A new McDonald’s opened in Piccadilly Gardens last Wednesday. Nothing remarkable about that, you may say, especially with so many new places to eat opening every week. But this McDonald’s isn’t your ordinary Maccy D’s, writes Stephen Lewis.
The new McDonald’s in Piccadilly Gardens features digital menu boards, tablet computers on some tables and the option to use either the traditional till services or self-order kiosks where you can browse the entire menu on touch screens, place your order, pay by card or contactless, then go straight to a designated area of the counter to pick up your order.

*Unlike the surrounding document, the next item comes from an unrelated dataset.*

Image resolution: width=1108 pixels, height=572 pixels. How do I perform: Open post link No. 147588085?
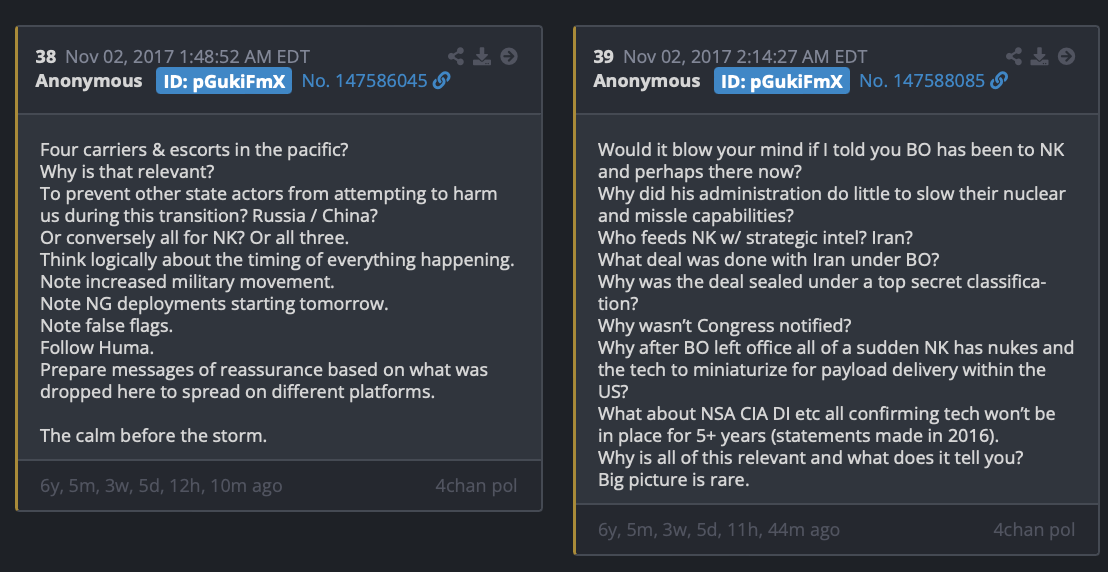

“…check-out staff never say those five words we all dread – ‘unexpected item in bagging area’”
Touch-screen ordering at McDonald’s has actually been around for a while but it’s being rolled out across the country and has finally arrived in Manchester city centre.

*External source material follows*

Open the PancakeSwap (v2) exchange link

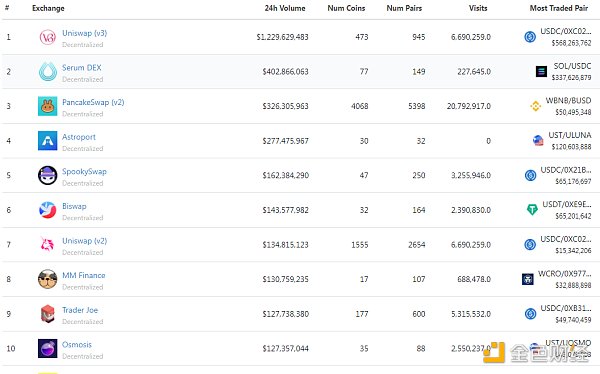click(93, 102)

It won’t make any difference to me. It’s quite a while since I ate in a McDonald’s. Such a long time, in fact, that the last time I ate there, Ronald McDonald was just a lad. It’s not just a McDonald’s thing. I’ve never eaten at a Burger King.
It’s not because I don’t like burgers. I like a good burger as much as the next man or woman. It’s just that I try to eat healthily, so I don’t eat them very often. When I do, I prefer to pay a bit more for something a bit more, well, gourmet. Filthy Cow, for example, where a burger costs double a Big Mac but tastes 10 times better, in my humble opinion.
Another reason I don’t go there is choice. If I want a quick, cheap meal, I can choose from burritos, falafel, a pizza slice, sushi, noodles and lots more. Back in 1983 when McDonald’s arrived in Manchester, the competition was hardly fierce – the chippy and Wimpy, compared to which McDonald’s seemed positively glamorous.
As for automated self-service, I’m happy to serve myself in certain situations. ATMs are great, and I don’t mind using a machine to buy my tram ticket.
But when it comes to shopping, call me old fashioned, but, given the choice, I would rather be served by a person than a machine. Supermarket check-out staff never break down, at least not in public, and are less likely to be out of order than a self-service checkout. (The only out of order check-out staff I ever encounter are those who spend ages chatting to the customer in front of me who happens to be their next door neighbour).
And check-out staff never say those five words we all dread – ‘unexpected item in bagging area’.
When supermarkets introduced self-service tills, I refused to use them and swore I never would. I was being asked to do the job of a paid employee. No way was I going to do that. I steadfastly refused to use them for ages.
Eventually I gave in. Now I use them if it means I don’t have to queue at an ordinary checkout. That’s what self-service should be all about. Avoiding queues.
It looks like self-service is here to stay and it can’t be long before other restaurants follow suit. If I ever find myself in a McDonald’s, which is unlikely but not impossible, I’ll take the self-service option, but only if there’s a queue to be served at the counter. But God help them if I ever find an unexpected gherkin in my burger area.